* EXERCISE INSTRUCTIONS: Check each line of the material for the string "agent", and copy the lines that have it.

* DATA FOR THE TASK:
_ _ _ _ _ _ _
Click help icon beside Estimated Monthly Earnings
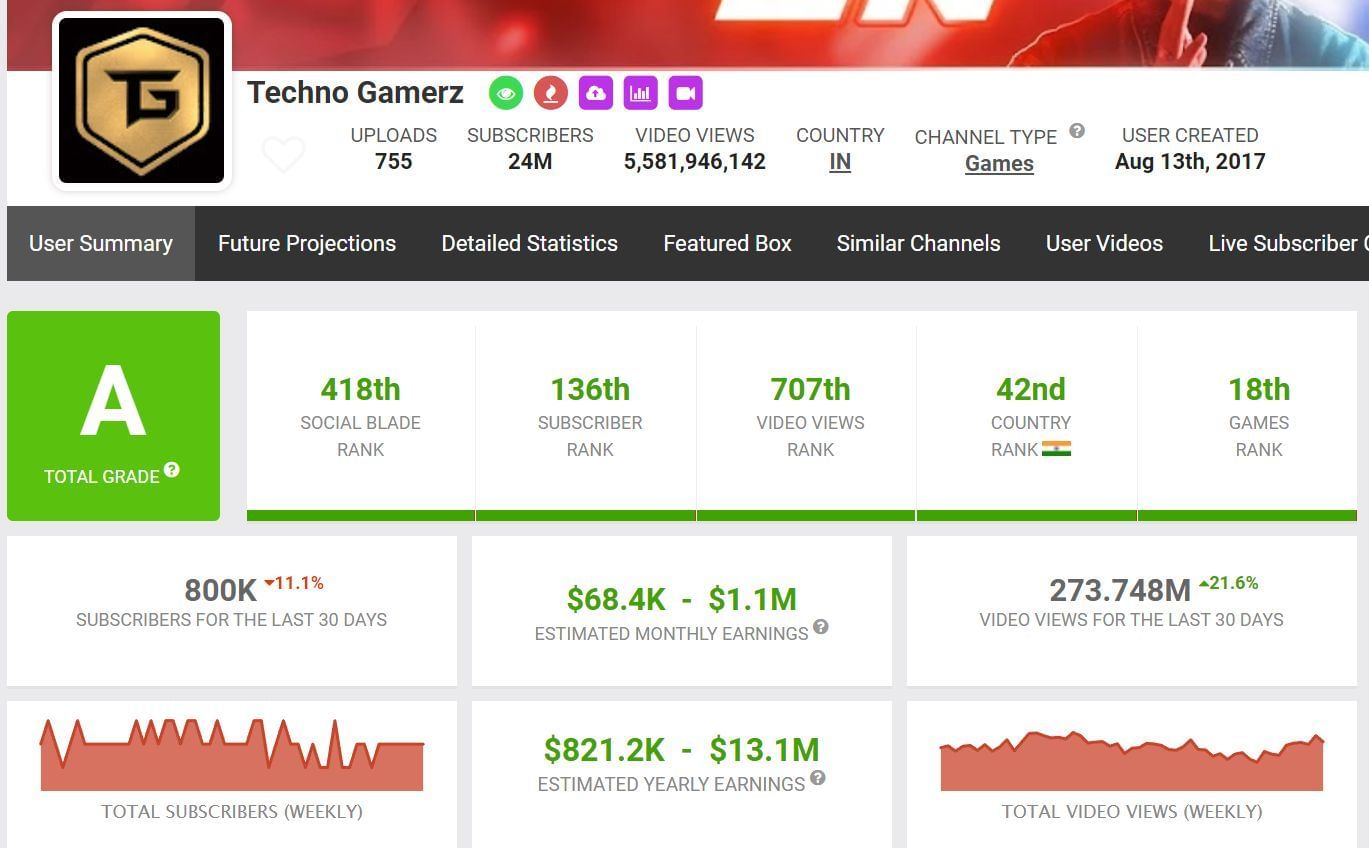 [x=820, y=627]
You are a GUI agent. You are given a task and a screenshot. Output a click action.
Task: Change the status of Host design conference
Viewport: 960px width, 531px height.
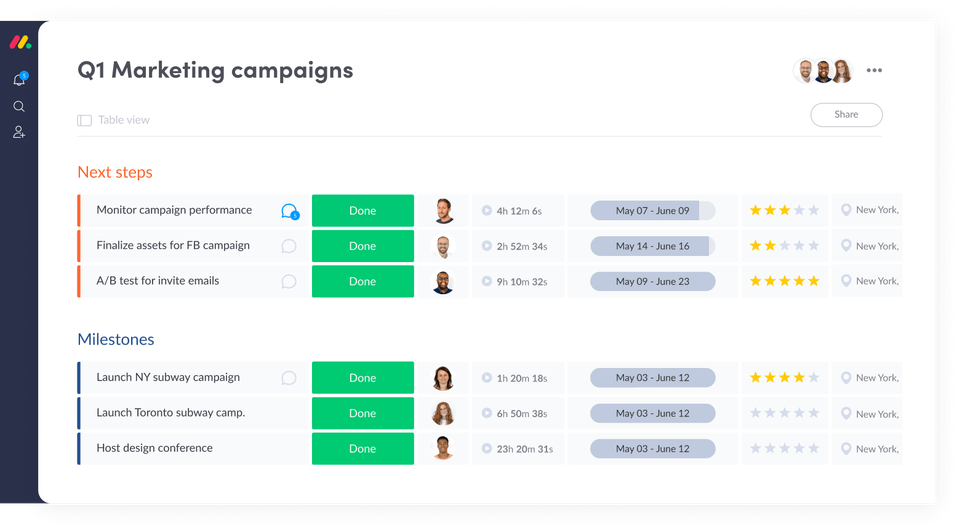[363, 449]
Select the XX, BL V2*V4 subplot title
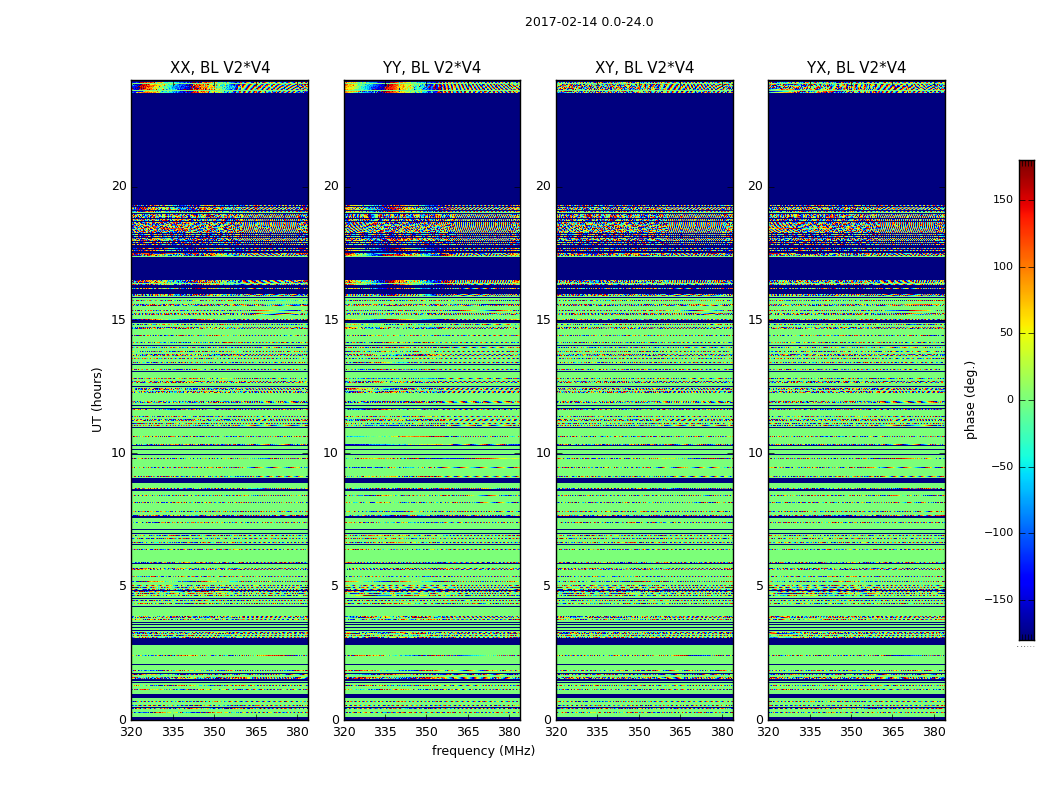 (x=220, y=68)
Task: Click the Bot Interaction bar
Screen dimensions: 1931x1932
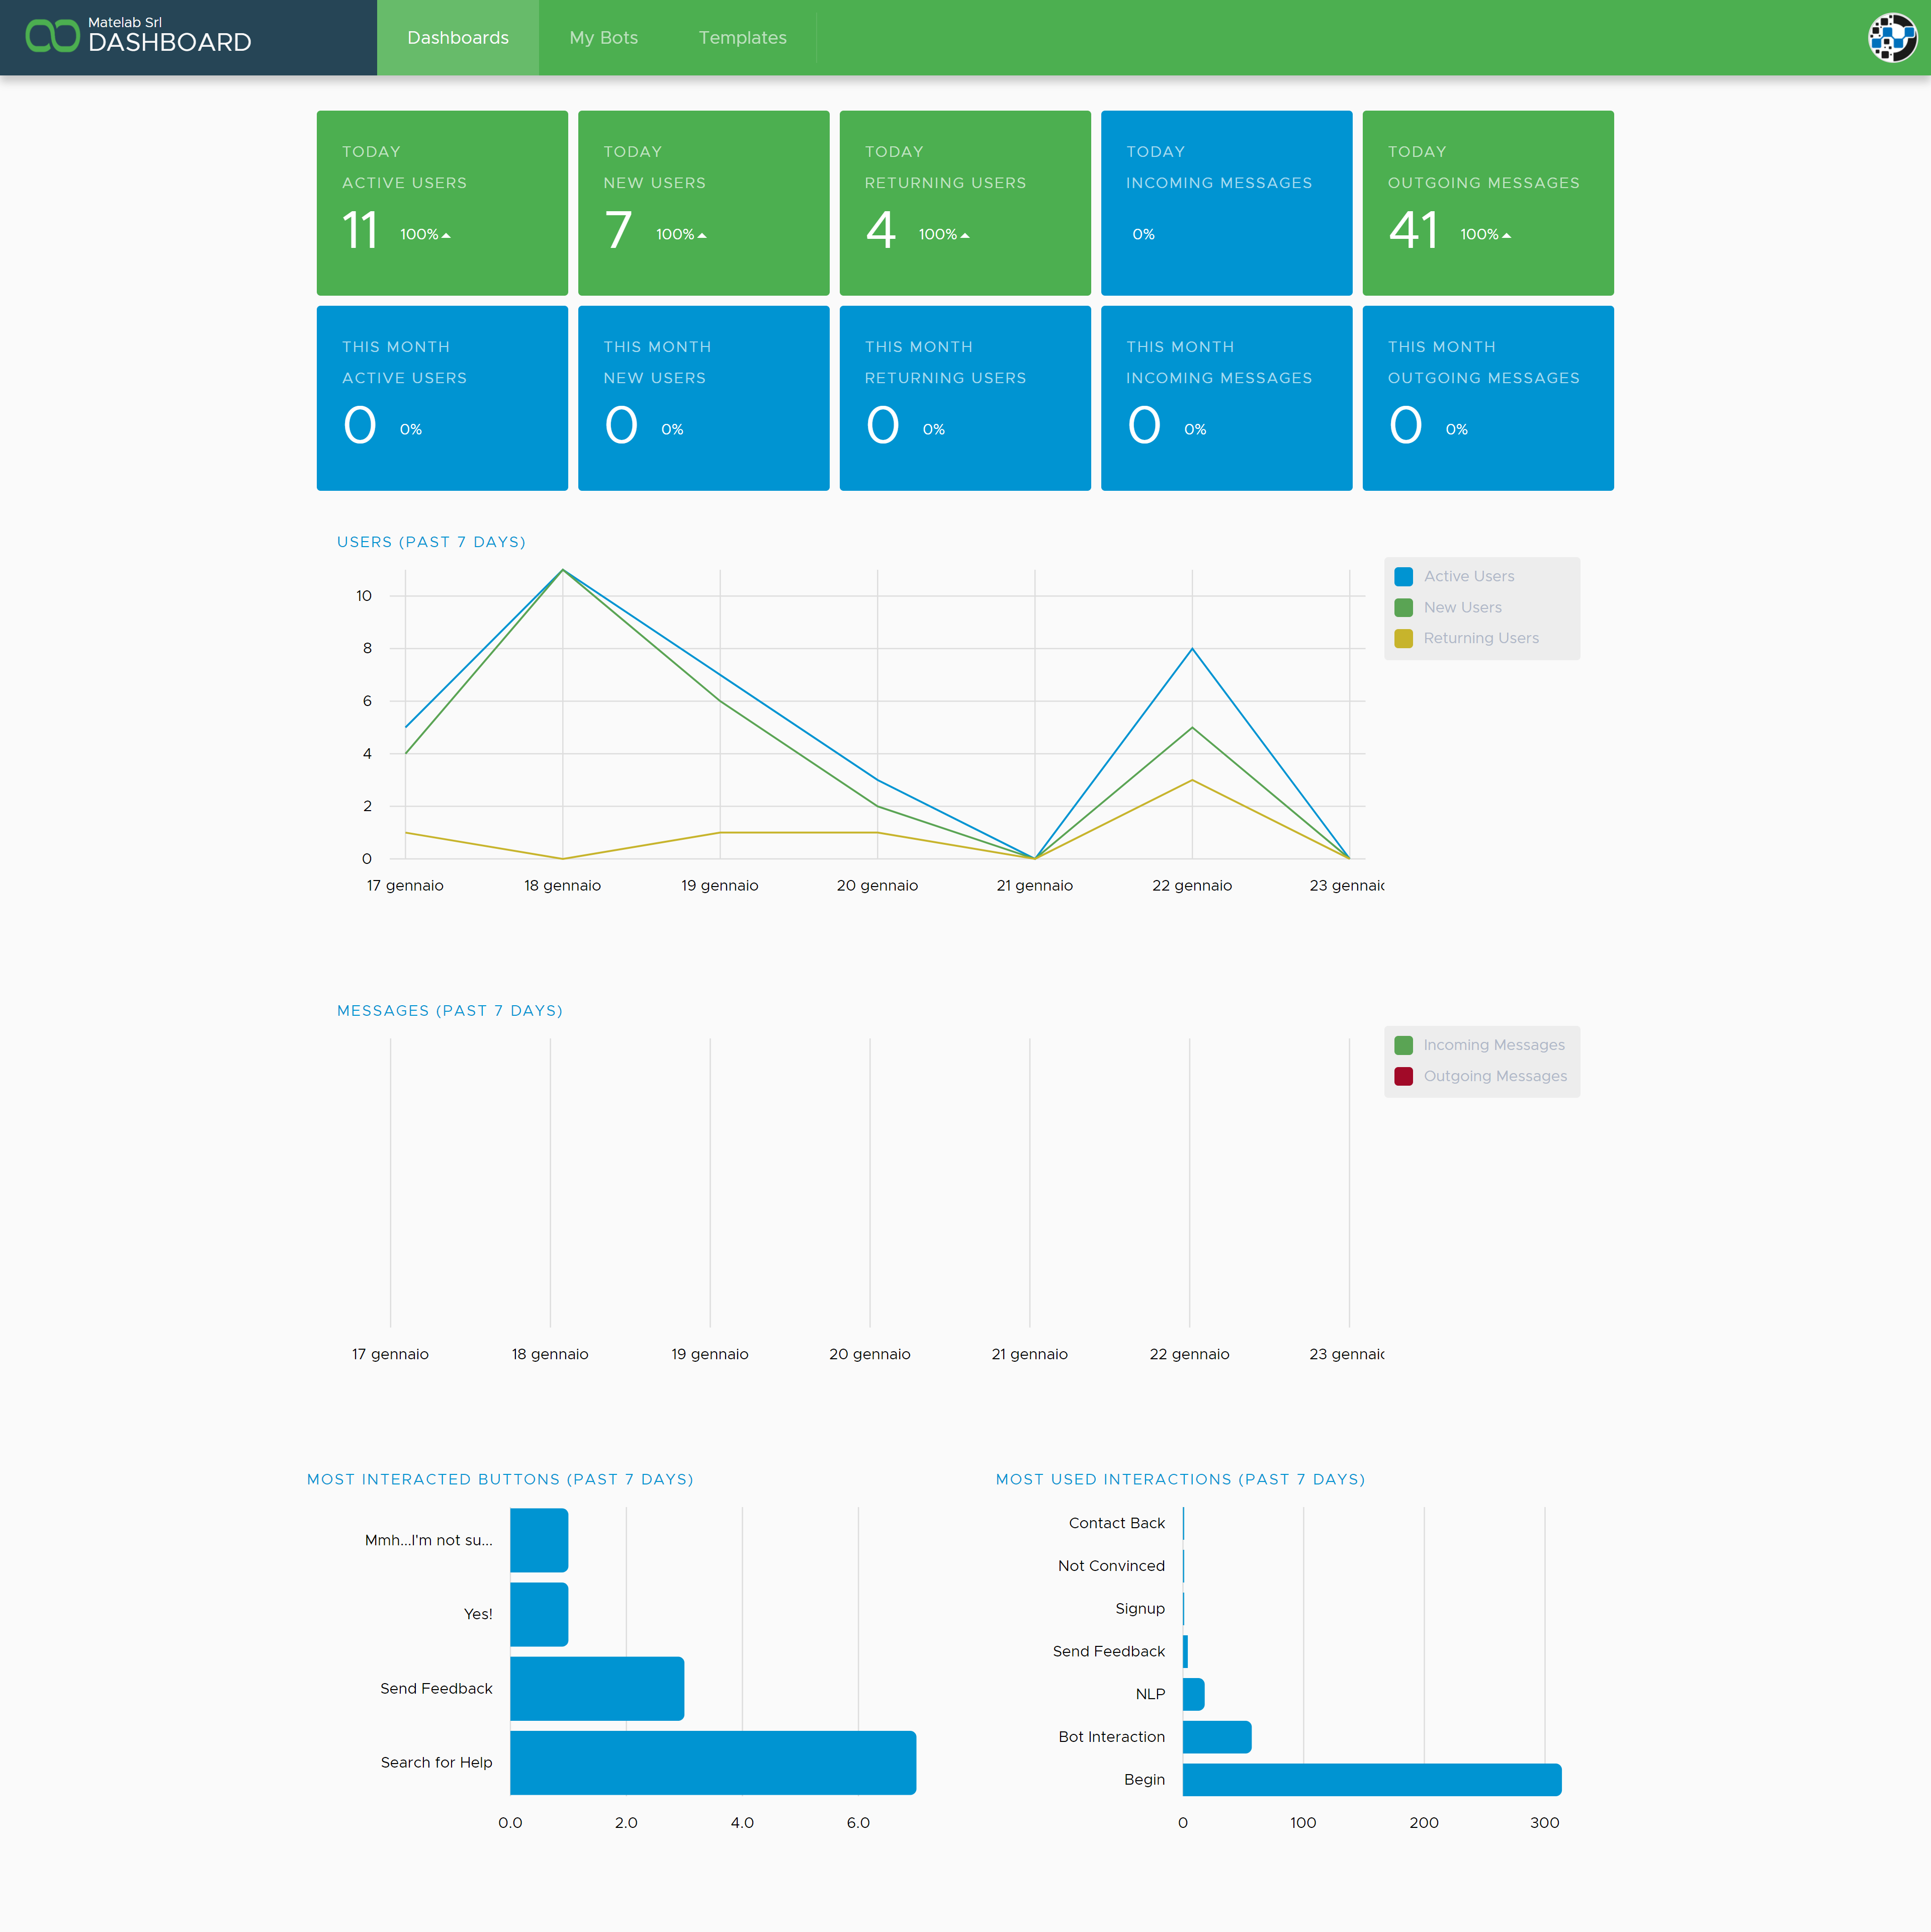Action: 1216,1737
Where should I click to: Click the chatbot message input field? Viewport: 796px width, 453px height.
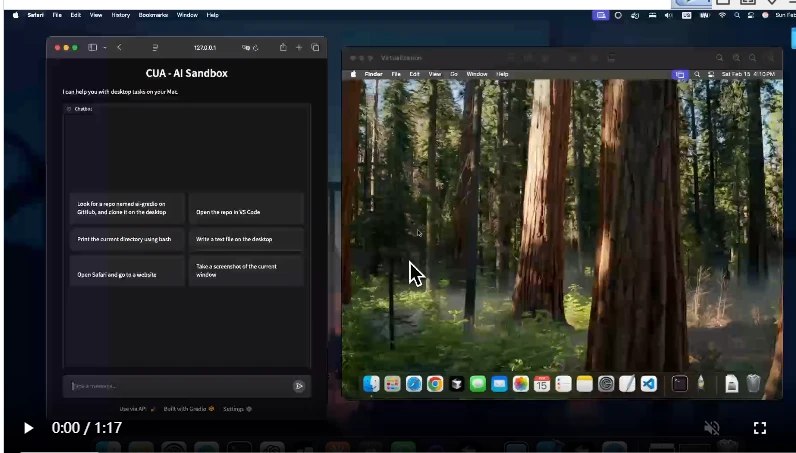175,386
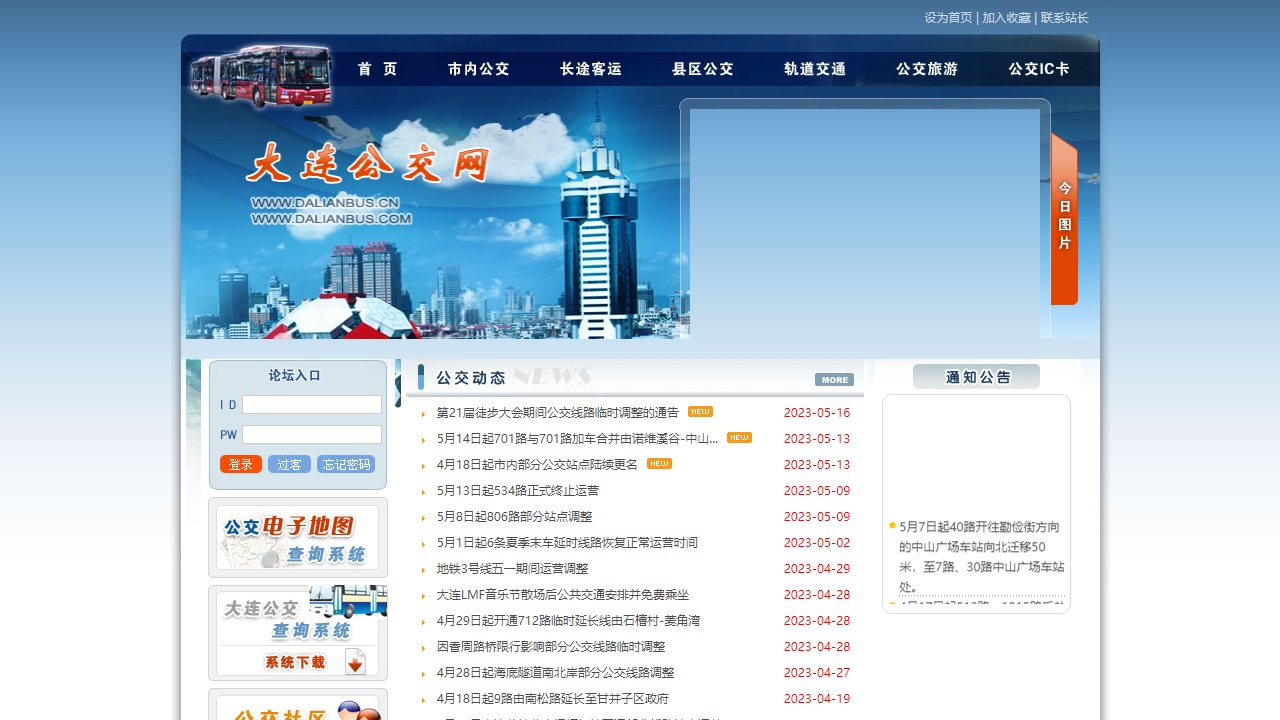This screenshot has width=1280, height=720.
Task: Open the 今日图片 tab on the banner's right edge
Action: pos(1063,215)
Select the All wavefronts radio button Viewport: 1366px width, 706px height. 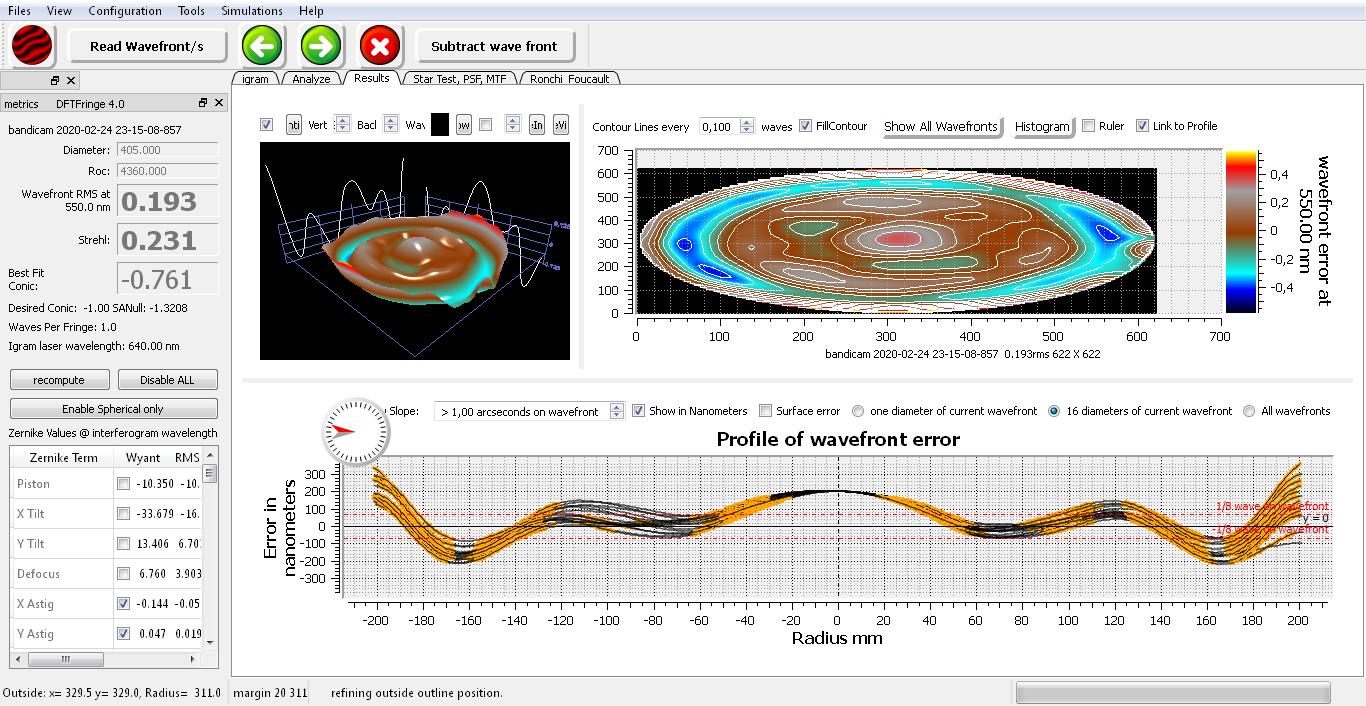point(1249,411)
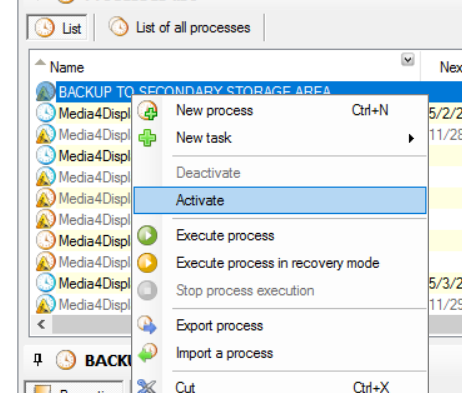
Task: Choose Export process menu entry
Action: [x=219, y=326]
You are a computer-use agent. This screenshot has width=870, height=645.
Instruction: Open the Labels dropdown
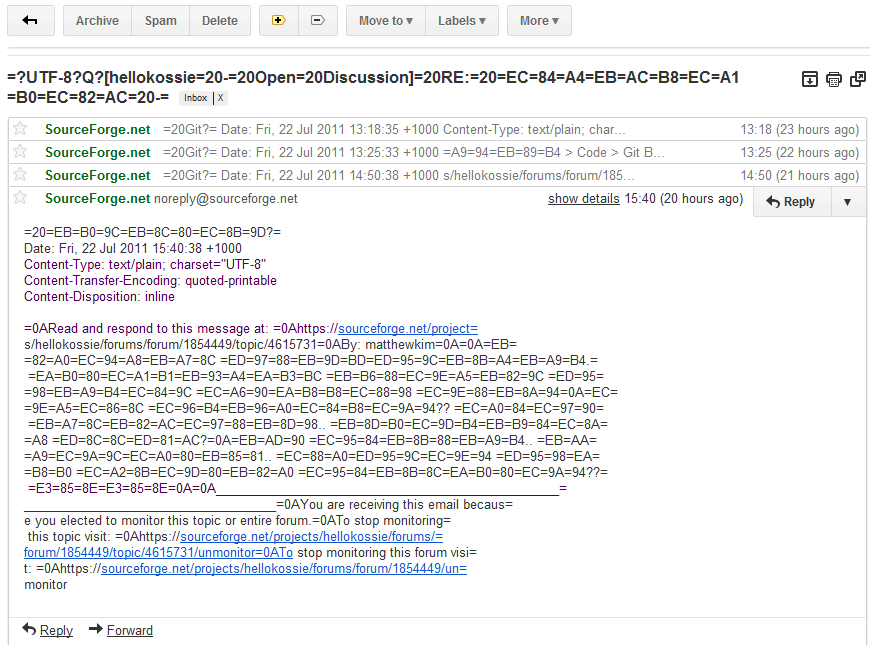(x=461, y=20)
_ _ _ _ _ _ _
* EXPECTED ANSWER:
You are a GUI agent. You are given a task and a screenshot. Output a click action.
You are a computer-use agent. This screenshot has width=870, height=645.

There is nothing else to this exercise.